→ **WHAT THE EXERCISE ASKS**
Can you edit the material below so that every "GUI agent" becomes "computer-use agent", leaving everything else unchanged?

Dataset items
+===+

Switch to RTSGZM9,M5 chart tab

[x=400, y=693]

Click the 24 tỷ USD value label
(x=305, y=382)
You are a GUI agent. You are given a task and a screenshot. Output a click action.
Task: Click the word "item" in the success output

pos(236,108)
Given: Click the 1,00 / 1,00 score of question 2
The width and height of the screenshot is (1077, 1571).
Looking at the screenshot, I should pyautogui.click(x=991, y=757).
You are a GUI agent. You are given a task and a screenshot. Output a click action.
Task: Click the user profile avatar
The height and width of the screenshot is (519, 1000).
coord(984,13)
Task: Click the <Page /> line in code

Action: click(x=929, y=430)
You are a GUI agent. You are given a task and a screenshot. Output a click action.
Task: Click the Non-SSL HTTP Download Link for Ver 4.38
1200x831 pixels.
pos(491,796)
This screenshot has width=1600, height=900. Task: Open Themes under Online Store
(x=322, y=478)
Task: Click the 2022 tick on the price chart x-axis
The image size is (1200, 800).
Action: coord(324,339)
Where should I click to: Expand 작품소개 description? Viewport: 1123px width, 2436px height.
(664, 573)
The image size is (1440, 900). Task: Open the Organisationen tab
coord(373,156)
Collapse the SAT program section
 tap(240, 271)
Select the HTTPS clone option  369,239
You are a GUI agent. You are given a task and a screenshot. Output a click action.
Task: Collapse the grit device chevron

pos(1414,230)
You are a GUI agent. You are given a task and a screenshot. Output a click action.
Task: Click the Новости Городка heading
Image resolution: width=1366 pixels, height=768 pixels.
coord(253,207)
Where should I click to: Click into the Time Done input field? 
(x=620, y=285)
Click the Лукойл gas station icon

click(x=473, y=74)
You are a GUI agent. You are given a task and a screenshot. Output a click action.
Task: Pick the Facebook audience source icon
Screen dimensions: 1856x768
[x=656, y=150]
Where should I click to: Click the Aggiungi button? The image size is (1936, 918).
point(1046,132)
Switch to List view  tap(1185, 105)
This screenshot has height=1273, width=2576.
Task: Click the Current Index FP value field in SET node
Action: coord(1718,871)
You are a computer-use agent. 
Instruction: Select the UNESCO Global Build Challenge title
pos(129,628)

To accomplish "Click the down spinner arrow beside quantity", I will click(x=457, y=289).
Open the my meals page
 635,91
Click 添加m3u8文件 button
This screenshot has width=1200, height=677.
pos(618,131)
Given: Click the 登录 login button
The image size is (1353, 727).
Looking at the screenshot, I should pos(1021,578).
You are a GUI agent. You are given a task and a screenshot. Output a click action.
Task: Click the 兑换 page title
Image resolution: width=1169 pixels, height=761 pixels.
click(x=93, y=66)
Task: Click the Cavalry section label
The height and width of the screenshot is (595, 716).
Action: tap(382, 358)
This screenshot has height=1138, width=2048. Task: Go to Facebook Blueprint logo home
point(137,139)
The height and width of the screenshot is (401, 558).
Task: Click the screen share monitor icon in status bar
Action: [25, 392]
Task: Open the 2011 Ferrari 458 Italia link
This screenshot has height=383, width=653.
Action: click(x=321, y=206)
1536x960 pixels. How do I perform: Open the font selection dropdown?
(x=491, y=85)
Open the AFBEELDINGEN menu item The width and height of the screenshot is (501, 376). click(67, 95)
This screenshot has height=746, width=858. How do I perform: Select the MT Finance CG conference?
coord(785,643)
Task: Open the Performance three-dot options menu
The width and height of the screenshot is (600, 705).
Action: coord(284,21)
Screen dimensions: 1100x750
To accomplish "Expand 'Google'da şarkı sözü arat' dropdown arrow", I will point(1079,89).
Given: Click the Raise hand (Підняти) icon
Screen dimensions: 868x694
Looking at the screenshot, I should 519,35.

+===+

→ **SOLUTION TO THIS EXERCISE**
Switch to RTSGZM9,M5 chart tab

[x=400, y=693]

Click the 24 tỷ USD value label
(x=305, y=382)
You are a computer-use agent. You are given a task and a screenshot. Output a click action.
Task: Click the word "item" in the success output

pos(236,108)
Given: Click the 1,00 / 1,00 score of question 2
The width and height of the screenshot is (1077, 1571).
Looking at the screenshot, I should pyautogui.click(x=991, y=757).
You are a computer-use agent. You are given a task and a screenshot. Output a click action.
Task: Click the user profile avatar
The height and width of the screenshot is (519, 1000).
coord(984,13)
Task: Click the <Page /> line in code

Action: click(x=929, y=430)
You are a computer-use agent. You are given a task and a screenshot. Output a click action.
Task: Click the Non-SSL HTTP Download Link for Ver 4.38
1200x831 pixels.
pos(491,796)
This screenshot has width=1600, height=900. Task: Open Themes under Online Store
(x=322, y=478)
Task: Click the 2022 tick on the price chart x-axis
The image size is (1200, 800).
Action: coord(324,339)
Where should I click to: Expand 작품소개 description? Viewport: 1123px width, 2436px height.
(664, 573)
The image size is (1440, 900). Task: Open the Organisationen tab
coord(373,156)
Collapse the SAT program section
 tap(240, 271)
Select the HTTPS clone option  369,239
You are a computer-use agent. You are given a task and a screenshot. Output a click action.
Task: Collapse the grit device chevron

pos(1414,230)
You are a computer-use agent. You are given a task and a screenshot. Output a click action.
Task: Click the Новости Городка heading
Image resolution: width=1366 pixels, height=768 pixels.
coord(253,207)
Where should I click to: Click into the Time Done input field? 
(x=620, y=285)
Click the Лукойл gas station icon

click(x=473, y=74)
You are a computer-use agent. You are given a task and a screenshot. Output a click action.
Task: Pick the Facebook audience source icon
Screen dimensions: 1856x768
[x=656, y=150]
Where should I click to: Click the Aggiungi button? The image size is (1936, 918).
point(1046,132)
Switch to List view  tap(1185, 105)
This screenshot has height=1273, width=2576.
Task: Click the Current Index FP value field in SET node
Action: coord(1718,871)
You are a computer-use agent. 
Instruction: Select the UNESCO Global Build Challenge title
pos(129,628)

To accomplish "Click the down spinner arrow beside quantity", I will click(x=457, y=289).
Open the my meals page
 635,91
Click 添加m3u8文件 button
This screenshot has width=1200, height=677.
pos(618,131)
Given: Click the 登录 login button
The image size is (1353, 727).
Looking at the screenshot, I should pos(1021,578).
You are a computer-use agent. You are given a task and a screenshot. Output a click action.
Task: Click the 兑换 page title
Image resolution: width=1169 pixels, height=761 pixels.
click(x=93, y=66)
Task: Click the Cavalry section label
The height and width of the screenshot is (595, 716).
Action: tap(382, 358)
This screenshot has height=1138, width=2048. Task: Go to Facebook Blueprint logo home
point(137,139)
The height and width of the screenshot is (401, 558).
Task: Click the screen share monitor icon in status bar
Action: [25, 392]
Task: Open the 2011 Ferrari 458 Italia link
This screenshot has height=383, width=653.
Action: click(x=321, y=206)
1536x960 pixels. How do I perform: Open the font selection dropdown?
(x=491, y=85)
Open the AFBEELDINGEN menu item The width and height of the screenshot is (501, 376). click(67, 95)
This screenshot has height=746, width=858. How do I perform: Select the MT Finance CG conference?
coord(785,643)
Task: Open the Performance three-dot options menu
The width and height of the screenshot is (600, 705).
Action: coord(284,21)
Screen dimensions: 1100x750
To accomplish "Expand 'Google'da şarkı sözü arat' dropdown arrow", I will point(1079,89).
Given: Click the Raise hand (Підняти) icon
Screen dimensions: 868x694
Looking at the screenshot, I should 519,35.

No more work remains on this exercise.